This story contains themes or mentions of physical violence, gore, or abuse.

Here it is again, the piss end of golden hour. The sun hovers four degrees below the horizon, soon to break free from the relative brightness of civil twilight. Do you know the difference between all the kinds of half-darkness? I do. I can tell you. That might just take my mind off this thing I need to do, but my body is like a soft, untamed animal, stopped dead in its tracks in the snow like in concrete.

There’s the civil, like I just said, in case you missed it. In that kind of light, blood appears a dark maroon colour, nearly brown, diarrhoea of the veins. I look down, swallow. The spots start at my feet, holding themselves on the surface of the snow, and then, as they grow heavier towards the house, carving deeper and deeper grooves in the whiteness. So she didn’t bleed too heavily to begin with, but as she stumbled forward, the boot stamps grow larger, more elongated; she’d started dragging her feet. Then another blow from behind, and a fallen snow angel with broken wings. I see the head and belly wounds clearly, the top one bright and fresh, the bottom one, well, not so much. I swallow. She’s losing it now. The rude impact of the ground, cushioned only lightly by the ankle-deep snow, jolts the liquids in her, like a glass full of water on a stormy ship. When I was a child, I could remember everything, whether it had happened or not. Now, I only remember things that have happened to other people.

The second type of twilight is nautical. The darkness progresses as the sun falls, falls further, from six to twelve degrees below the line of sight, which in this flat rigid world is everywhere I turn. It’s called nautical because the stars are twinkly enough for sailors to be able to make them out, but the horizon remains so stark the heavenly bodies can be pitted against it for directions. I have begun my ascent to the house. She didn’t walk up the stairs, she crawled. She’d given up holding onto her belly halfway up. I can tell because of the smell, and the volume, the dripping. Dear god, or whatever else there might be, because why would this place even need a god if so little is alive to watch over, and that which is can be deleted so easily, with such primitive tools. The knife is in my pocket, a kitchen knife with a plastic handle. When I was young, I had memories of murders so gruesome they could make a grown man faint in an instant. But now, I only remember real things, things right in front of my eyes that burn images on the insides of the eyelids.

Finally, before the night falls, there’s astronomical twilight. The sky lights up in a million fibre-optic blips, messages from the past blinking their way down to Earth. I have the key to the house, and so I turn the key in the lock. In these dark conditions, blood becomes black, like coca-cola, but not so fizzy, and definitely not as sweet, so perhaps this is a bad comparison. I hope she died on the other side of the door, crawled like a fox into her hole and gave up there, so that this it it, no more mess, just in the hall. Lo and behold, she did. I often hope they’d died quickly and stayed put, and the lord if such shall be my judge will forgive me, for this is a small offense: that hope I cannot shake. And sometimes I think it’s a merciful hope, a hope to shorten suffering, mine and theirs.

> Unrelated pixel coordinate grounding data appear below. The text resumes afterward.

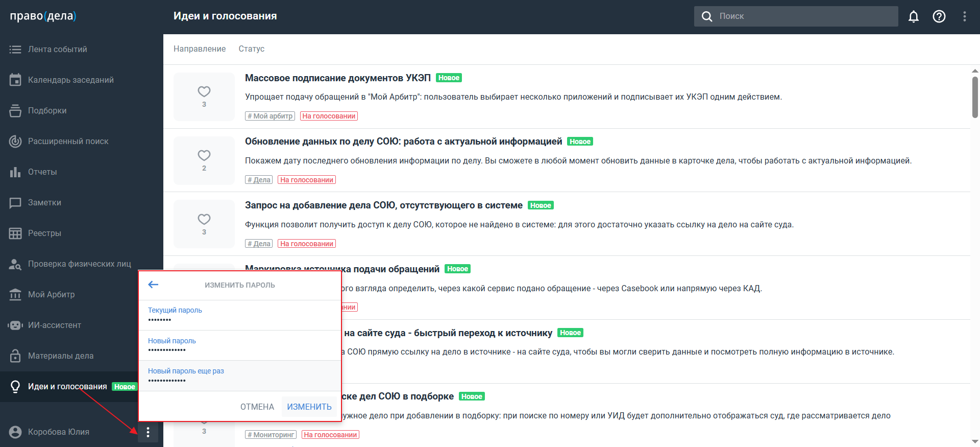Screen dimensions: 980x447
Task: Vote heart for Запрос на добавление дела СОЮ
Action: pyautogui.click(x=204, y=219)
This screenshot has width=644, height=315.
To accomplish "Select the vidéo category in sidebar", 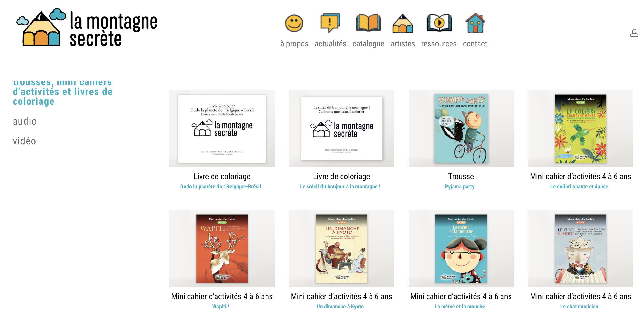I will pos(25,141).
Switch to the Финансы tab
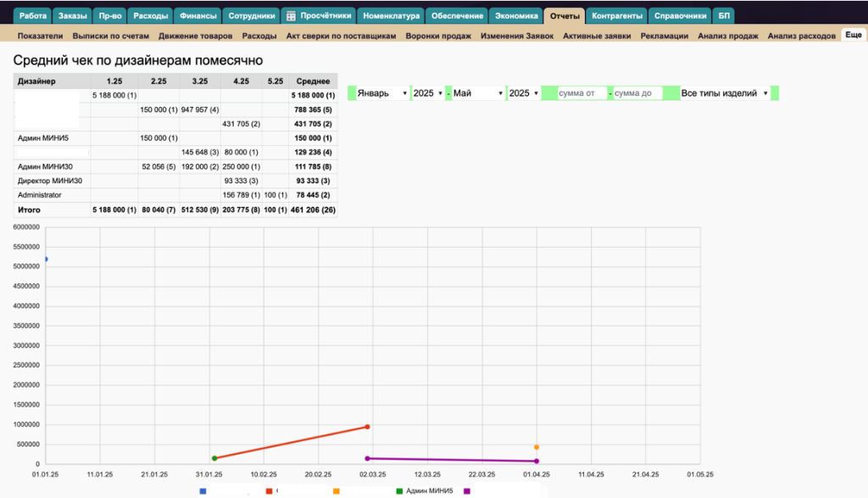Screen dimensions: 868x498 coord(198,15)
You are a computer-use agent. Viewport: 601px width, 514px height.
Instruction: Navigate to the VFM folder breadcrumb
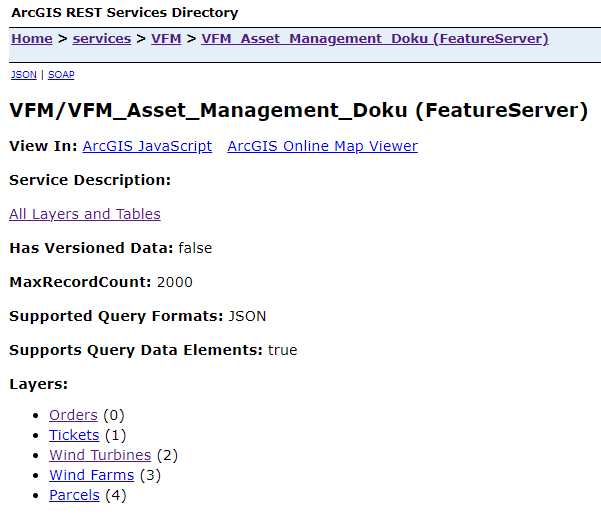point(166,39)
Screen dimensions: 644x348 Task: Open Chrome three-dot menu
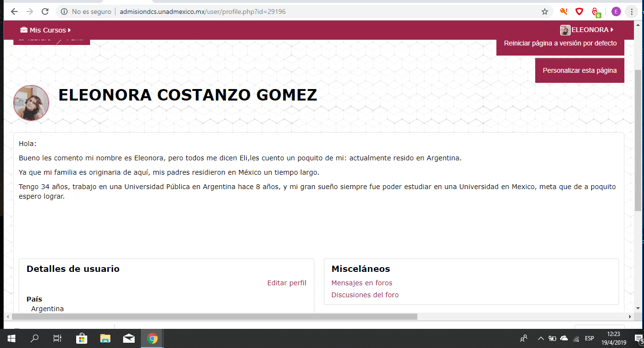tap(632, 11)
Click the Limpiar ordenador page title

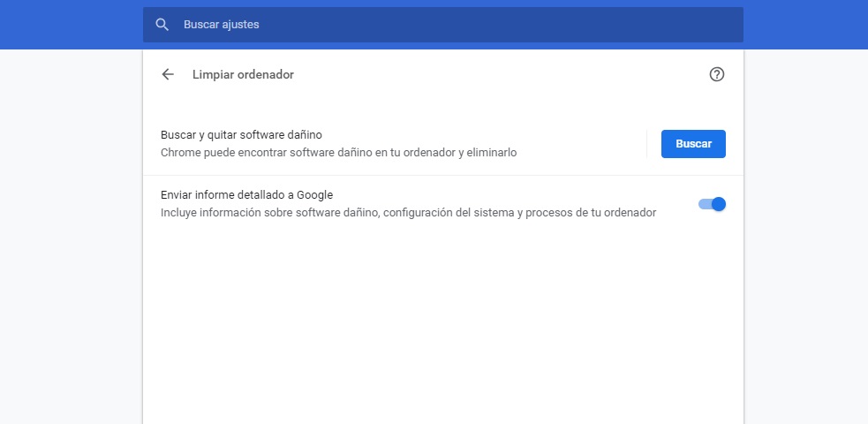[x=243, y=75]
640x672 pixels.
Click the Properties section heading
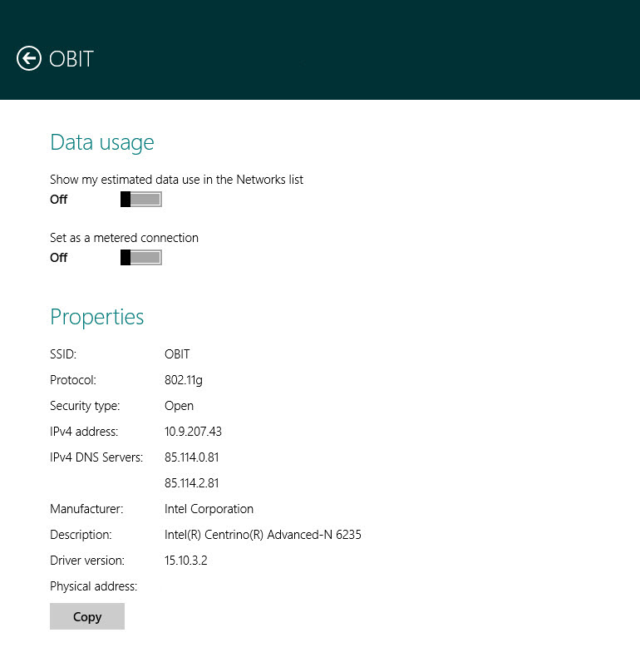click(97, 317)
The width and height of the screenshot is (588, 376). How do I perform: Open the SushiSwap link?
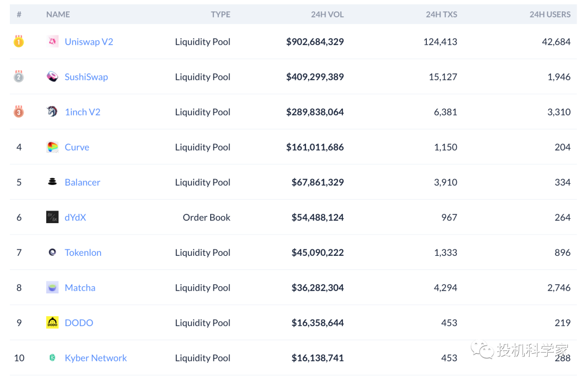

I grope for the light switch on the wall with the hand that hadn’t held the knife. It lay far, far from the red trail leading to the house. No wonder they couldn’t find it. But a blood hound, a recollector of foreign memories, like me, knows exactly where to look, where in the frenzy of footsteps to find the DNA they will need, they will want to establish facts and punish perpetrators. The light is on, I swallow. No vomiting. It pushes the clean-up too far outside of nature, a mass of things that shouldn’t be seen outside of the body, suddenly all mixed together. A human offal hotpot. Dry heaving, that’s fine, no lunch, better safe than sorry.

It has been exactly fifteen 24-hour increments — not days, mind you, they’re no days — since the sun last rose around here. It teases all the way into golden hour, dawning, dawning, and down, back again like a ball that hadn’t been kicked hard enough to roll through the goal marker of the horizon. These words, dawn and dusk and twilight, I can see how they can mean beautiful things to people. How they can mark time in a way that makes sense to god’s creatures, those who live by the rhythm of light and dark. How they can bring drama, hope, joy, melancholy. But to us here, creatures with no god, creatures that shouldn’t even be here, because we’re not designed for this, those words mean little, because they never happen truly, never fully realise themselves in this long, long night. Twenty more increments to go before the fiery ball tries hard enough for us to see.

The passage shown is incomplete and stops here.